» **WHAT TO WORK ON**
Only the lines with "text" in them need to be copied from the listing.

» **AVAILABLE RECORDS**
[Start of Attachment]

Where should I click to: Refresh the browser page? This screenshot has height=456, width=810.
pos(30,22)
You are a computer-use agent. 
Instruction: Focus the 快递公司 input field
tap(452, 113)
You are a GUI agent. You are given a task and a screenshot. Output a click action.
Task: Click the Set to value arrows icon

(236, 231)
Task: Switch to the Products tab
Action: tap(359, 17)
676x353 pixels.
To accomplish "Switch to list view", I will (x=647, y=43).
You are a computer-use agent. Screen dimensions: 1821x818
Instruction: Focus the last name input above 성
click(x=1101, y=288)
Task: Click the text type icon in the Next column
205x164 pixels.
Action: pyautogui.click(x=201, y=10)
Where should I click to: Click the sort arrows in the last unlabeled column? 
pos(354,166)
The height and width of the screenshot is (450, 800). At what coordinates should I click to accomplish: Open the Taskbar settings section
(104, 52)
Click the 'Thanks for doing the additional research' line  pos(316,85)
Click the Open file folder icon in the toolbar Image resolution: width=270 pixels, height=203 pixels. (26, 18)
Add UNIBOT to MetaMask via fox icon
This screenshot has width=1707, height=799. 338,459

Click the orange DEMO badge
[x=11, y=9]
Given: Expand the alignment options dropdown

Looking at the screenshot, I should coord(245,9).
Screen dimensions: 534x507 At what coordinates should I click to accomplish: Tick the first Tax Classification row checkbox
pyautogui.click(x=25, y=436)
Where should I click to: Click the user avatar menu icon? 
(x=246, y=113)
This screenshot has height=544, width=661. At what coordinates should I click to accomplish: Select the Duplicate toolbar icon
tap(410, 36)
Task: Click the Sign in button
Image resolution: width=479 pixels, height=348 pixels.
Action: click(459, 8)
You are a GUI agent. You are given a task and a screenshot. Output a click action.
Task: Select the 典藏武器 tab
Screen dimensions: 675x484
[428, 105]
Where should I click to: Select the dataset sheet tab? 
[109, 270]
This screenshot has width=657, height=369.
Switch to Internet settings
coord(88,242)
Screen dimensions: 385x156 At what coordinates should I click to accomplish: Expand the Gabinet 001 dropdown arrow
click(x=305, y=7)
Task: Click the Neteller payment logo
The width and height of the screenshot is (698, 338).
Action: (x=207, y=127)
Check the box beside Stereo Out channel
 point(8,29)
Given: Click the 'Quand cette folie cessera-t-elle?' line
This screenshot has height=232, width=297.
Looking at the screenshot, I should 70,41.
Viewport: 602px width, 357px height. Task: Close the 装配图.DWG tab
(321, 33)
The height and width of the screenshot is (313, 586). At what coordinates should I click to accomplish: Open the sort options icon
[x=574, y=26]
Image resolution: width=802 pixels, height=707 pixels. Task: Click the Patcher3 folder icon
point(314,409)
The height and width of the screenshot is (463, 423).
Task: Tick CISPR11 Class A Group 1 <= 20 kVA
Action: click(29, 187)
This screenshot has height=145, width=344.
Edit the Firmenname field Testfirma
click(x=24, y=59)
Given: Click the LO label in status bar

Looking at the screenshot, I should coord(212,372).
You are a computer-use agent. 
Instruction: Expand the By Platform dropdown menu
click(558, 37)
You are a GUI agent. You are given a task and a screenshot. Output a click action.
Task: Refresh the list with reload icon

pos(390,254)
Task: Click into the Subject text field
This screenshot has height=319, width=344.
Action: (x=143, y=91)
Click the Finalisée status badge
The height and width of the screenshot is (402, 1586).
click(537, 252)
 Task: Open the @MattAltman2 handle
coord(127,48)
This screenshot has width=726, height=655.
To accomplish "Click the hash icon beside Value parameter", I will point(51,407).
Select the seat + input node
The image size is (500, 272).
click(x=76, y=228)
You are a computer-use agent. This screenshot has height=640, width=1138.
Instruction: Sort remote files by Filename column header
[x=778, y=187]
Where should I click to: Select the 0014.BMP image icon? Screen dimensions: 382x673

[End of Attachment]

» **ANSWER BELOW**
Task: Click the text type icon in the Next column
Task: Click into the Subject text field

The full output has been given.